Der Bundesverband Digitalpublisher und Zeitungsverleger (BDZV) begrüßte das Urteil: Dies „zeige klar, dass die Einschätzung der klagenden Verlage zur Rechtswidrigkeit des presseähnlichen Angebotes korrekt gewesen sei“. VRM-Geschäftsführer Liebler sagte mit Blick auf die App: „Das war nie Sinn und Zweck des Medienstaatsvertrags. Wenn der SWR sich in der Berichterstattung nicht auf seinen Schwerpunkt in Ton und Bewegtbild rückbesinnt und weiter im Digitalen über häufig nur konstruierten Sendebezug praktisch ein weiteres presseähnliches Nachrichtenprogramm präsentiert, wird es keine Koexistenz von öffentlich-rechtlichen und privaten Medien geben können.“ Aus Sicht des Geschäftsführers des Verbands Südwestdeutscher Zeitungsverleger (VSZV), Holger Paesler, ist mit dem Urteil entschieden, dass das App-Angebot vom SWR nicht mehr in vergleichbarer Form betrieben werden dürfe.
SWR bedauert die Gerichtsentscheidung
Der SWR wiederum bedauerte die Entscheidung, sie sei nicht nachvollziehbar. „Durch unseren gesetzlichen Auftrag sind wir verpflichtet, alle Menschen mit Informationen und Nachrichten zu versorgen – auch junge Menschen“, sagte SWR-Intendant Kai Gniffke, der im nächsten Jahr den ARD-Vorsitz übernehmen wird. Der SWR will gegen das Urteil in Berufung gehen und hat die App vorerst auf Eis gelegt, der Download ist bis auf Weiteres nicht mehr möglich.
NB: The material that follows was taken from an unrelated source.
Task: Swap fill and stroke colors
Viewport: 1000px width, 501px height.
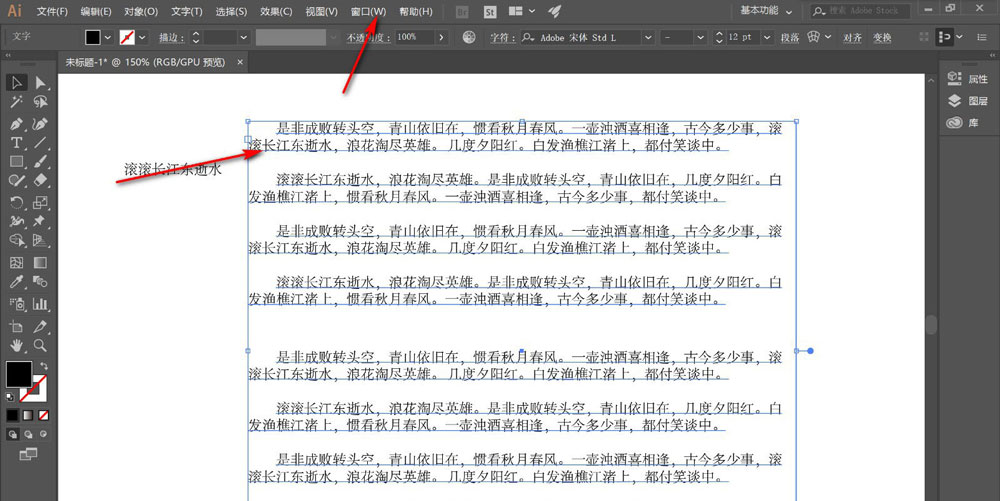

Der Sender will aber erreichen, dass die App künftig weiter angeboten werden darf. Die Inhalte von „Newszone“ würden nun trotz des Stopps der App weiterhin über „dasding.de“ und Drittplattformen wie TikTok, einem Videoportal, verfügbar sein, sagte Gniffke.
Dies wiederum kritisieren die Zeitungsverlage. „Wir prüfen gerade rechtlich, ob mit diesem Vorgehen ein Verstoß gegen die Verbotsverfügung des Landgerichts gegeben ist, und werden entsprechend reagieren“, sagte Wolfgang Poppen, Verleger der „Badischen Zeitung“ und stellvertretender VSZV-Vorsitzender, als Vertreter der 16 klagenden Verlagshäuser. Man sei der Meinung, dass allein die Ausspielung bei „dasding.de“ und TikTok die Nachrichteninhalte von „Newszone“ als „eigenständiges Angebot fortführt und dadurch eine technische Umgehung des Verbotstenors vorliegt“, sagte Poppen.